Beginning at the line with "Given: Show more workspaces overflow chevron", please repeat each line exactly through the end of the records below, including that first line and the last, but no pictures.

----------

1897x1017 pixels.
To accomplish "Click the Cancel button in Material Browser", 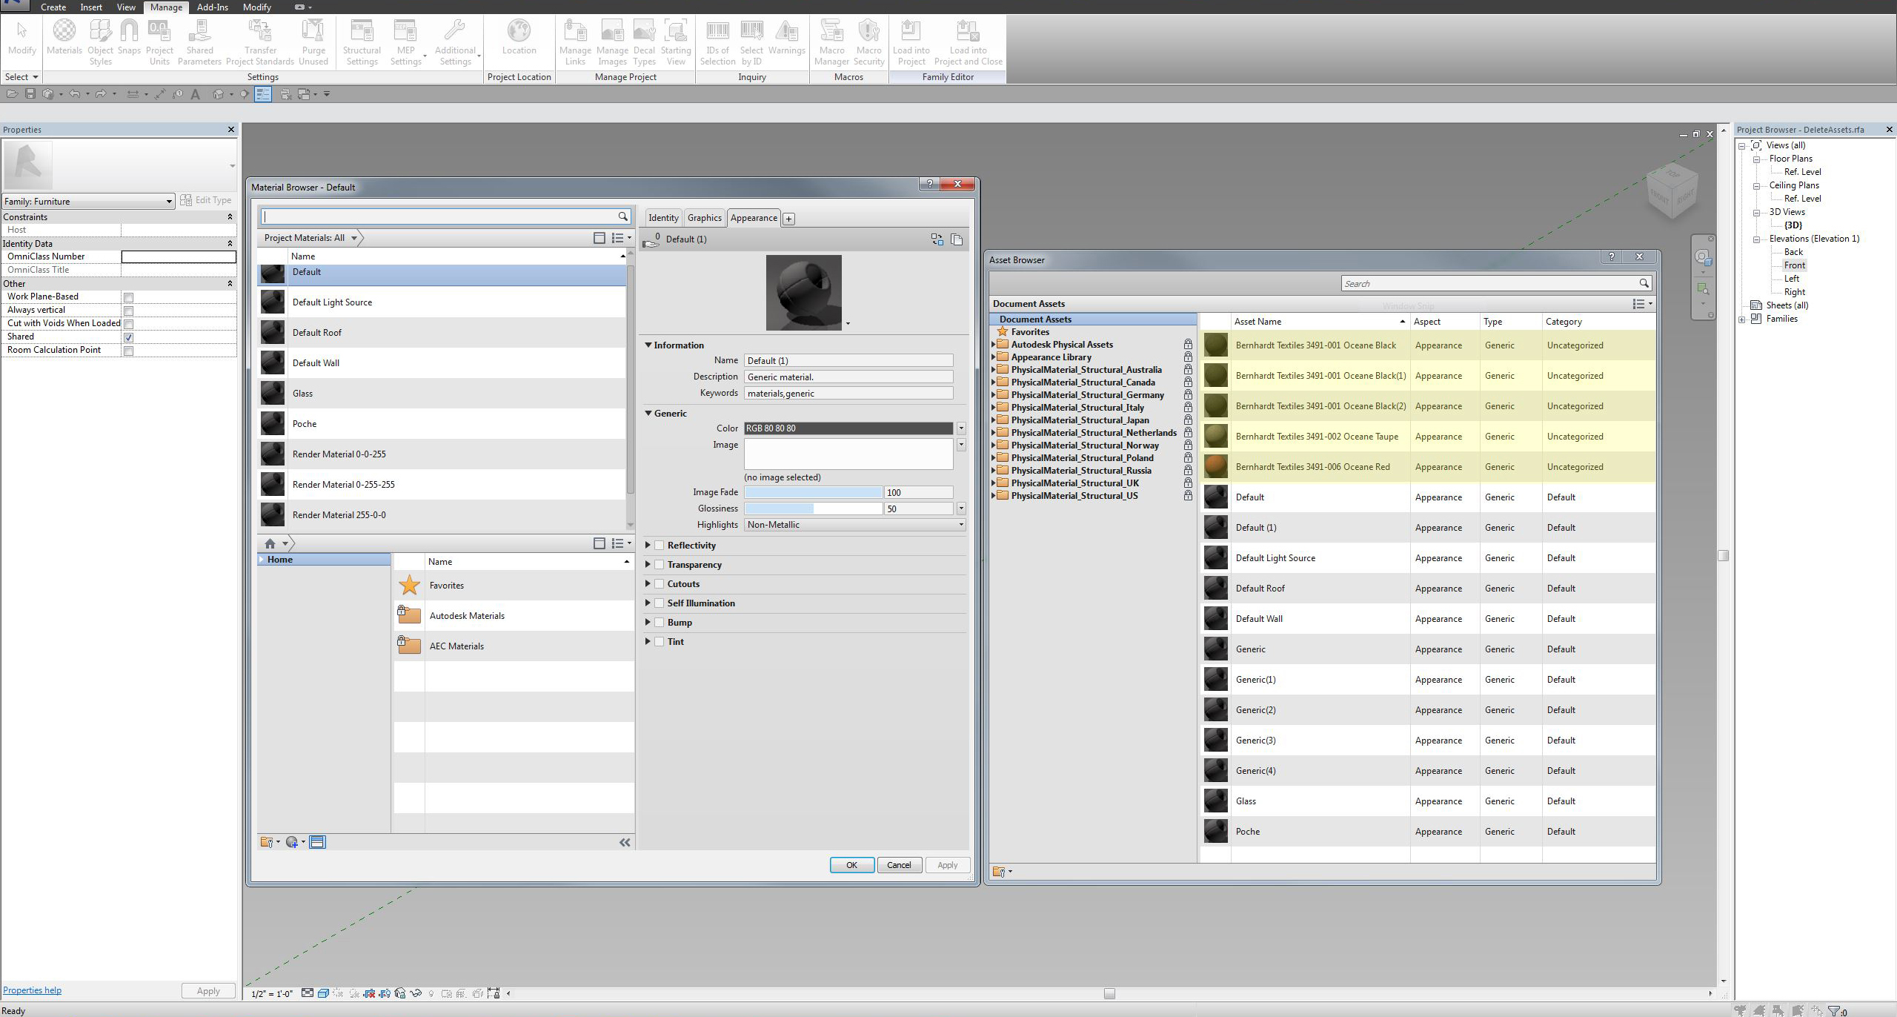I will 899,865.
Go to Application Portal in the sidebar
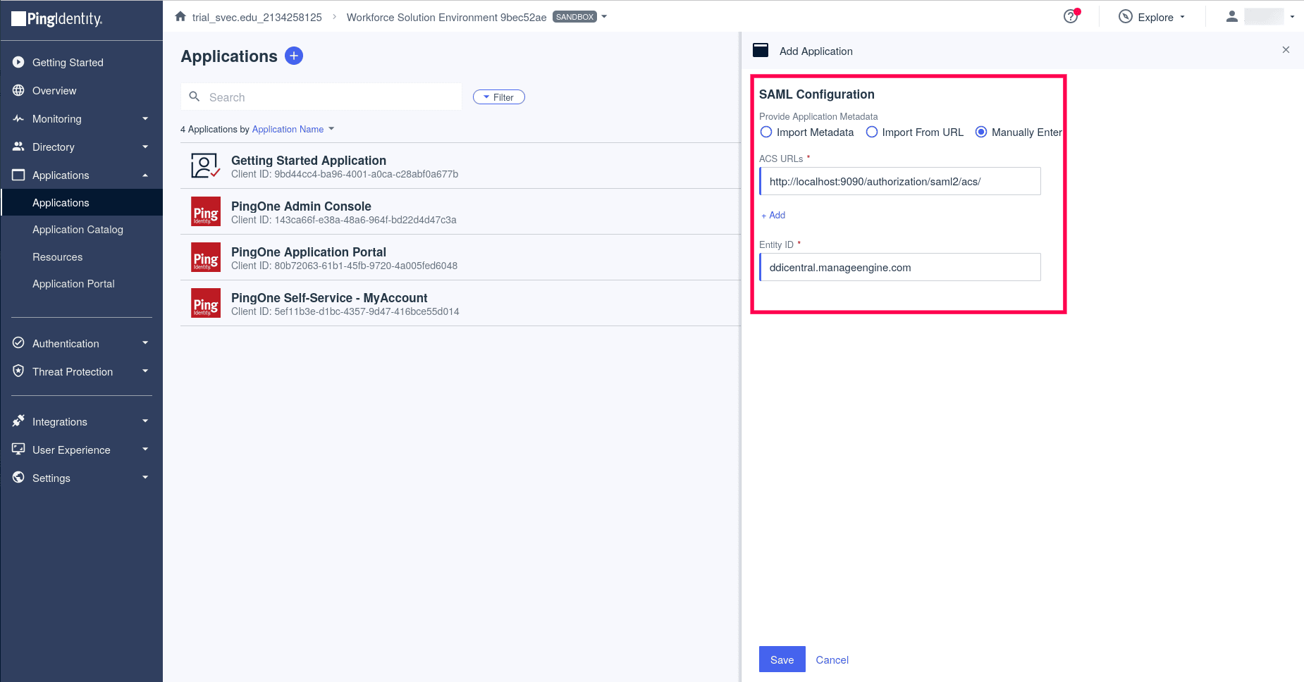Viewport: 1304px width, 682px height. coord(73,283)
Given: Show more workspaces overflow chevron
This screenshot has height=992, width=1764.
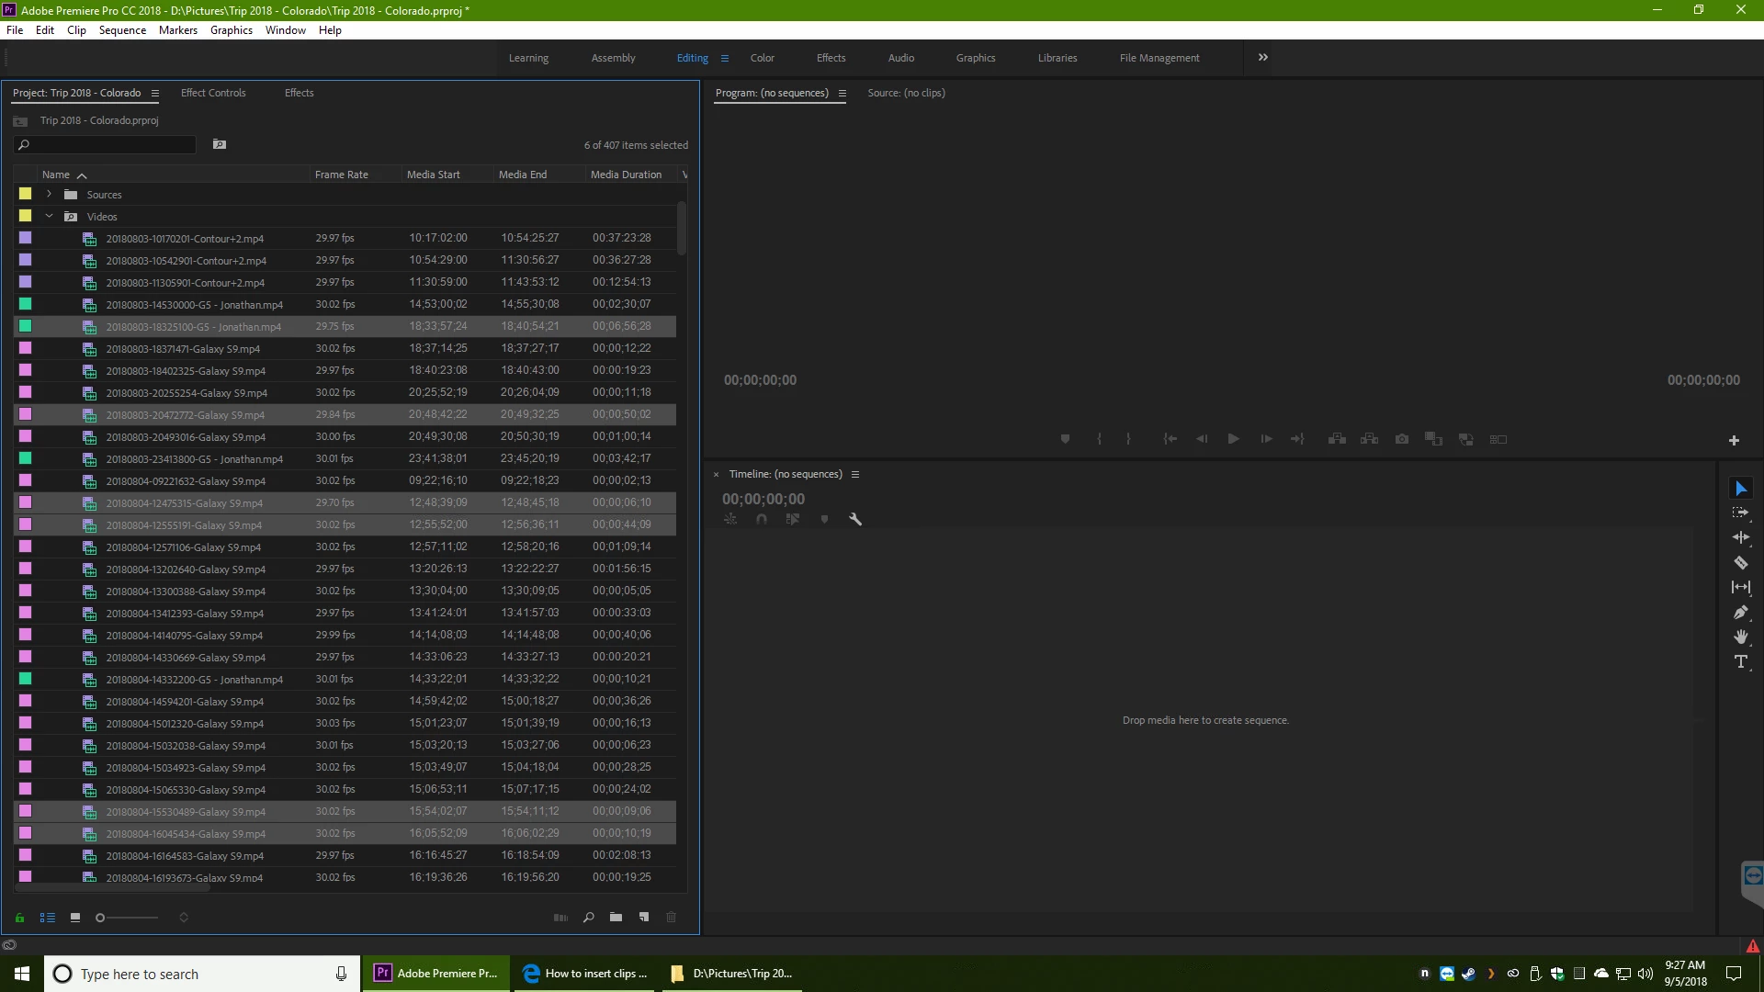Looking at the screenshot, I should [1262, 57].
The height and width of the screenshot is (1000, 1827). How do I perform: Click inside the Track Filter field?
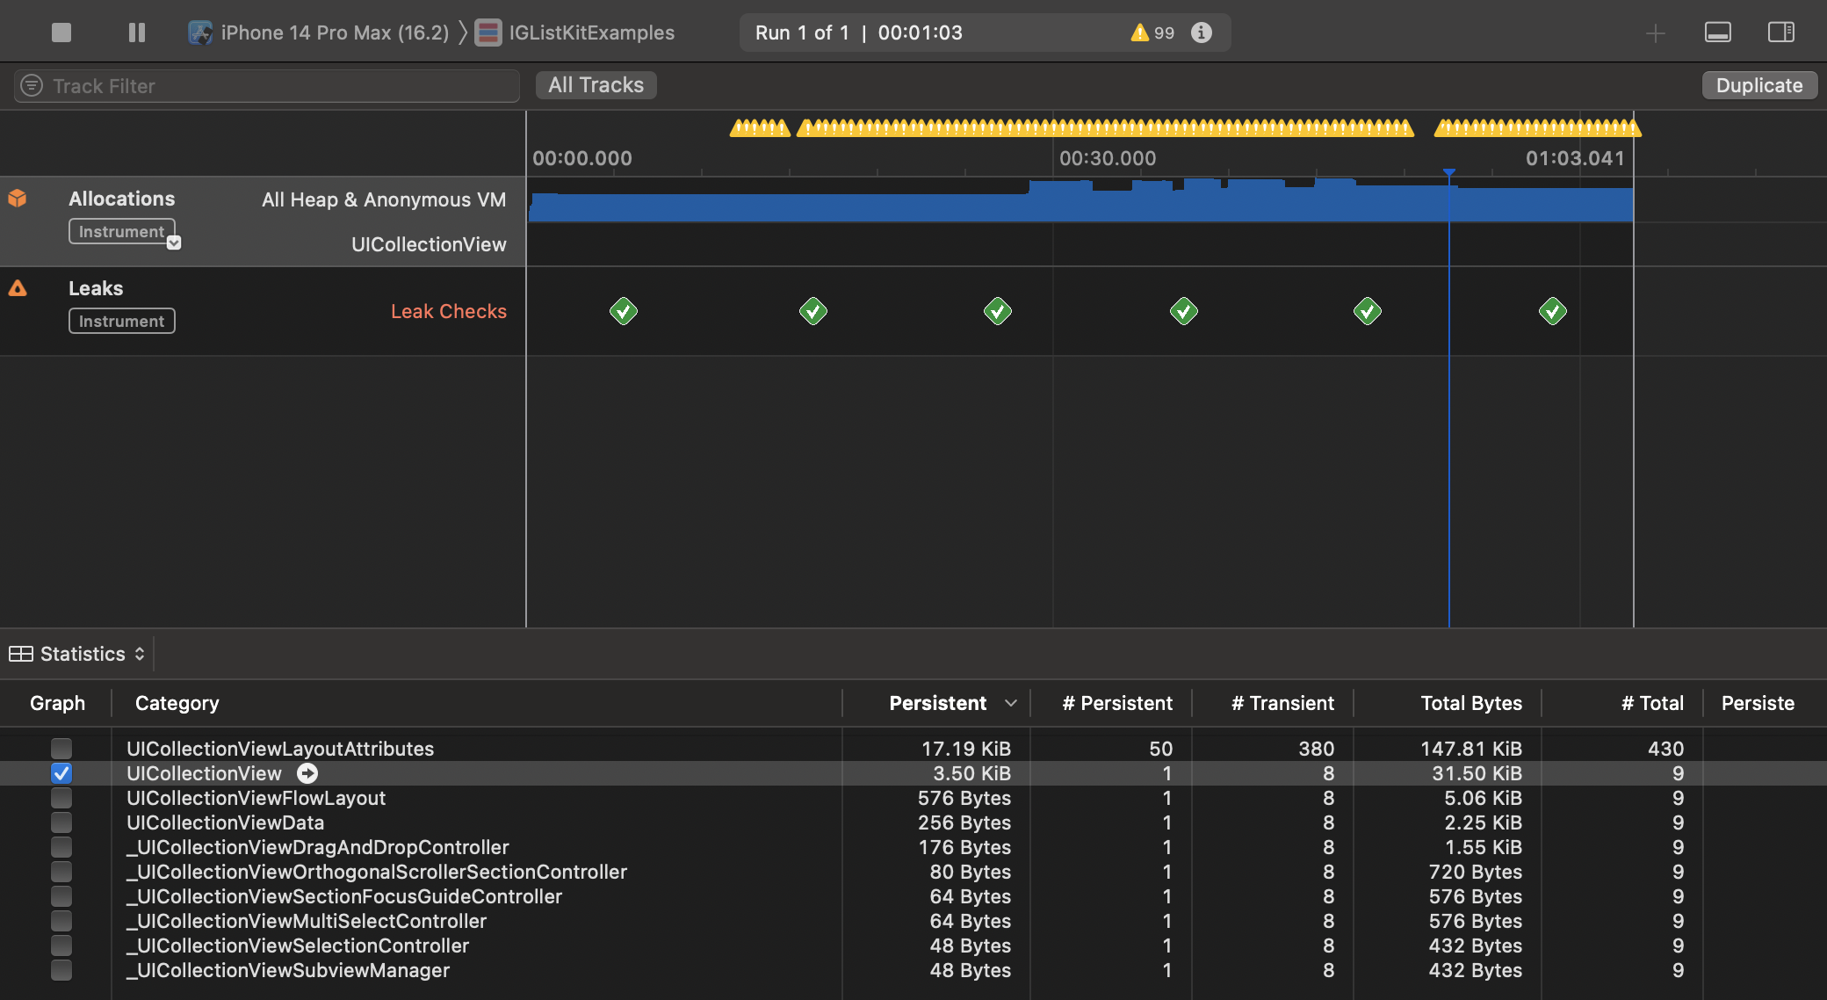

----------

The completed task:
Given: Show more workspaces overflow chevron
This screenshot has height=992, width=1764.
Looking at the screenshot, I should [1262, 57].
The height and width of the screenshot is (1000, 1827). How do I perform: Click inside the Track Filter field?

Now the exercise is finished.